Gabes is right on target. Raw vegetables will not work with active MC.

She's also on target with the vitamin D and magnesium recommendation. About 80 % of the general population has magnesium deficiency. The percentage for IBD patients is much higher because IBDs (including MC) deplete magnesium and so do many of the medications prescribed to treat IBDs and associated issues. So almost everyone who has an IBD is likely to be magnesium deficient.

And this is especially important in your case because both glaucoma and osteopenia/osteoporosis are associated with magnesium deficiency. Furthermore, magnesium is very important for treating those issues. Without adequate amounts of vitamin D and magnesium in the body, it doesn't matter how much calcium you take in because your body will be unable to convert it into new, healthy bone tissue. Vitamin D and magnesium are essential for building healthy bones.

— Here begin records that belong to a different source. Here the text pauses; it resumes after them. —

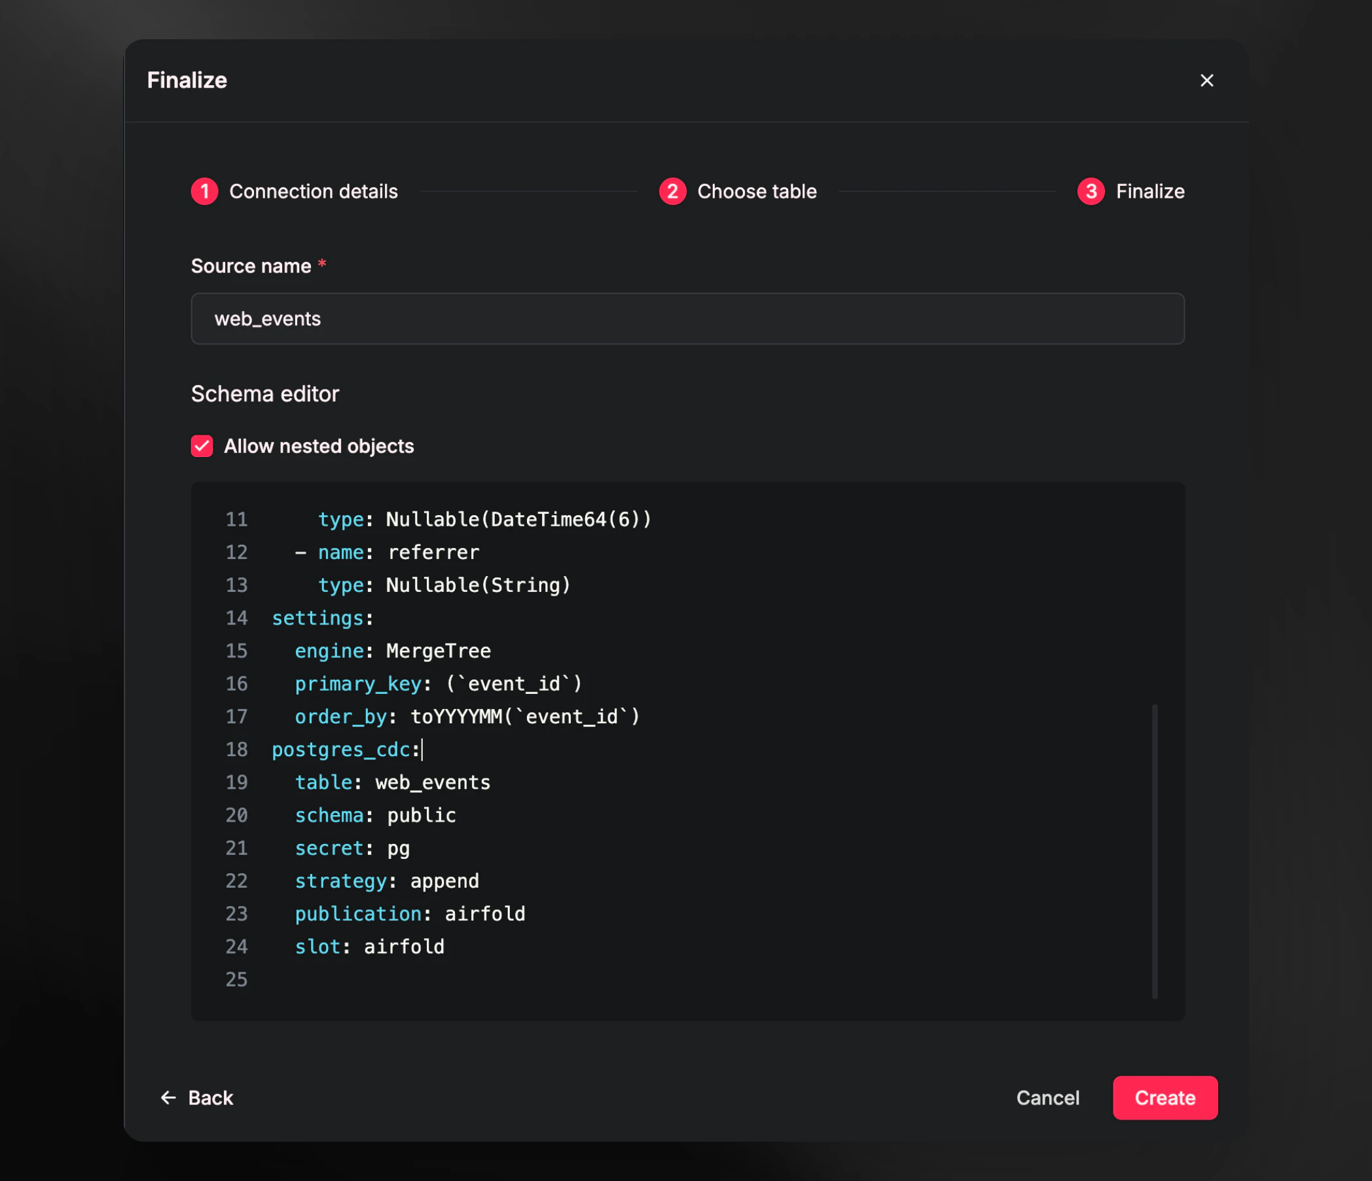This screenshot has width=1372, height=1181.
Task: Click the back arrow icon
Action: click(x=168, y=1098)
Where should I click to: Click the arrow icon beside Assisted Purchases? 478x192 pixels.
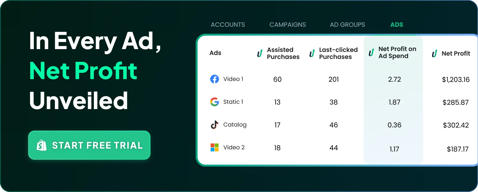coord(260,53)
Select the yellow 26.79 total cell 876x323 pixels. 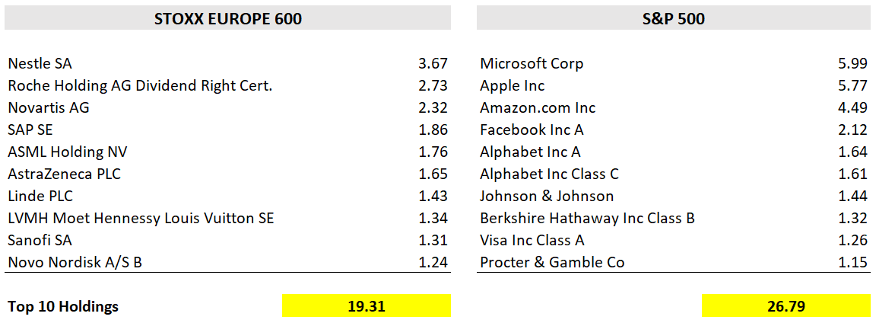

Likewise, magnesium is important for preventing or treating glaucoma, as noted in the abstract quoted here from the research article at the following link.
Abstract

Glaucoma is characterized by chronic optic neuropathy resulting in progressive vision loss. Not only is glaucoma considered as a condition of elevated intraocular pressure (IOP), but also other risk factors may play a role in the pathogenesis of glaucomatous optic nerve damage. Vascular dysregulation in ocular blood flow and oxidative stress are currently suggested as important risk factors for glaucomatous retinal ganglion cell loss. New treatment modalities that improve ocular blood flow and reduce oxidative stress have been investigated in many studies. Magnesium (Mg) is thought to be one of the molecules that has a treatment potential in glaucoma. Mg has been shown to improve blood flow by modifying endothelial function via endothelin-1 (ET-1) and endothelial nitric oxide (NO) pathways. Mg also exhibits neuroprotective role by blocking N-methyl-D-aspartate (NMDA) receptor-related calcium influx and by inhibiting the release of glutamate, and hence protects the cell against oxidative stress and apoptosis. Both improvement in ocular blood flow and prevention of ganglion cell loss would make magnesium a good candidate for glaucoma management. Further studies on the effect of Mg may open a new therapeutic era in glaucoma.
The Role of Magnesium in the Pathogenesis and Treatment of Glaucoma

I hope that some of this is helpful.

Tex
:cowboy:

It is suspected that some of the hardest material known to science can be found in the skulls of GI specialists who insist that diet has nothing to do with the treatment of microscopic colitis.